Phylum Porifera includes pore-bearing animals. These are commonly called sponges. They are the oldest and most primitive metazoans. Porifers evolved in the Proterozoic era more than 600 million years back. Porifers were known to Aristotle, the father of zoology. John Ellis (1765) established the animal nature of sponges. The term Porifera was coined by Robert Grant (1836).
Characteristics of Phylum Porifera:
They are radially symmetrical, multicellular, diploblastic with the cellular level of organization.
They are mainly marine except few (Spongilla), sedentary and colonial or solitary with significant water transport mechanism.
The body wall consists of two imperfect cellular layers enclosing a non-living noncellular gelatinous layer in between. The outer cellular layer is called pinacoderm (made up of pinacocytes and porocytes) or dermal layer (epidermis). The inner cellular layer is called choanocytic layer (made of choanocytes) or choanoderm. The noncellular layer enclosed by the two cellular layers is known as mesenchyme, mesohyl layer or mesogloea. It contains fibres, spicules and amoebocytes.

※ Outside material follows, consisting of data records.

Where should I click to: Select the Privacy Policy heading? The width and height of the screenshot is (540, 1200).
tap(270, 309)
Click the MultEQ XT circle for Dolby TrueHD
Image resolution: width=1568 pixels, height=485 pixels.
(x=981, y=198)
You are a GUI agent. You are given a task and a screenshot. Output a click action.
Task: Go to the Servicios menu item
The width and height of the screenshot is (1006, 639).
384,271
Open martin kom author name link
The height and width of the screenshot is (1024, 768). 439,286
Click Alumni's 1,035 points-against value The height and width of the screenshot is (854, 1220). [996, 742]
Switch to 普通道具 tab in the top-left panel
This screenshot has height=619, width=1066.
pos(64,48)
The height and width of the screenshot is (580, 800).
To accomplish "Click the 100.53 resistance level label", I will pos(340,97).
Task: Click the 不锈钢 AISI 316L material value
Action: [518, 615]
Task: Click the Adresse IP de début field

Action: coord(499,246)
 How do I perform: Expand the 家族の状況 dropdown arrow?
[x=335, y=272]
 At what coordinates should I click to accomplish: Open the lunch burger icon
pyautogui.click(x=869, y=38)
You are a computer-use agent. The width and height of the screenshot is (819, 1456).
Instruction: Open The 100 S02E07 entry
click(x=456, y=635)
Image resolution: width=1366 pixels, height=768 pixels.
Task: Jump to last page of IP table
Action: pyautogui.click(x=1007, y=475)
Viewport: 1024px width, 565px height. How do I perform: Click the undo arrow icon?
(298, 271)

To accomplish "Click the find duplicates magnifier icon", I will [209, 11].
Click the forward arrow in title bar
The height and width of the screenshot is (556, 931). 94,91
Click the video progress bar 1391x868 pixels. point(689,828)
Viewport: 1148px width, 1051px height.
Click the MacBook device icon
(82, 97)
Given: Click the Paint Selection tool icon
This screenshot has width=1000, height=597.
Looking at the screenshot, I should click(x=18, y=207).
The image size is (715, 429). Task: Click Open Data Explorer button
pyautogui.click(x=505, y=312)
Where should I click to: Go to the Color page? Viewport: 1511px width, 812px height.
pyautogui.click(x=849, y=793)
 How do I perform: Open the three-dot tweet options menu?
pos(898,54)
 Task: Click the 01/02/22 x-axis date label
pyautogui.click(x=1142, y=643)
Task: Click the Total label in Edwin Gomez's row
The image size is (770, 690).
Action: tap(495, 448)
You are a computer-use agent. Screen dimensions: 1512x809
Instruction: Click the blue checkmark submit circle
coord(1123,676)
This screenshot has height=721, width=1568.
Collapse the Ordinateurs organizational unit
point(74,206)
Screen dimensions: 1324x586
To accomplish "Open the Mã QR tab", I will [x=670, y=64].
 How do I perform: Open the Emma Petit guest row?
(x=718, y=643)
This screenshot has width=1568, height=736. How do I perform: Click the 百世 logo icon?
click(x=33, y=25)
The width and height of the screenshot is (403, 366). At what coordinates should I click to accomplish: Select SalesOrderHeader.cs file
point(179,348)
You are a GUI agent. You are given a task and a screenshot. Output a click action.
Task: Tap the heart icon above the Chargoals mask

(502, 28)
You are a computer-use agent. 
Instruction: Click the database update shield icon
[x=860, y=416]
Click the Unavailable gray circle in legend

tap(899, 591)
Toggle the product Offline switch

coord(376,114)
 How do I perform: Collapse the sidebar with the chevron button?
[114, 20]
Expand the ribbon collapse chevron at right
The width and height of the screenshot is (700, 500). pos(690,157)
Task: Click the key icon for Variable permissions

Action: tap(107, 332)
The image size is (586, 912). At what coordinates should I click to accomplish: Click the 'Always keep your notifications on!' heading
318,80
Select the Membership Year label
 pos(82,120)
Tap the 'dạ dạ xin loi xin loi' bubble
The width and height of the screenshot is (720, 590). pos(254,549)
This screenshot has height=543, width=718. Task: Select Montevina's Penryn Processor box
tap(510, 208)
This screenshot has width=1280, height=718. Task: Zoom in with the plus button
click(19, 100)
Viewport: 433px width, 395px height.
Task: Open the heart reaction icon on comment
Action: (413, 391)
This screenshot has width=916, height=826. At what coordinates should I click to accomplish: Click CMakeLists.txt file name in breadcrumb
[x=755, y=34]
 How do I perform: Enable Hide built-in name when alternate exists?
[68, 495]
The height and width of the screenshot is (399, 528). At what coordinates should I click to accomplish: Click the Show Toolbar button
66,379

The body is perforated by numerous pores, the Ostia through which the water enters into spongocoel and oscula through which water passes out.
The body is strengthened by an internal skeleton of calcareous or siliceous spicules or of spongin fibres. These remain embedded in the mesenchyme. The spicules are secreted by scleroblast cells and spongin fibres are secreted by spongioblasts. Spongin fibres are formed of protein and form a network in the mesenchyme.
These are omnivorous and holozoic in nutrition and digestion is intracellular.
Respiration and excretion occur through the general body surface. These are ammonotelic.
Nerve cells are absent. As such porifers do not show much irritability. However, myocytes and pinacocytes show contractibility.
Asexual reproduction occurs by fragmentation, external budding, gemmules and reduction bodies.
Most of the sponges are bisexual or hermaphrodite or monoecious. Fertilization is internal. Development is indirect and includes a free-swimming amphiblastula larva (half flagellated and half non-flagellated) or parenchymula larva for dispersal.
Sponges possess great power of regeneration. Regeneration of parts and of fragments into complete sponges is very common. Even the isolated cells can reorganize into a complete sponge.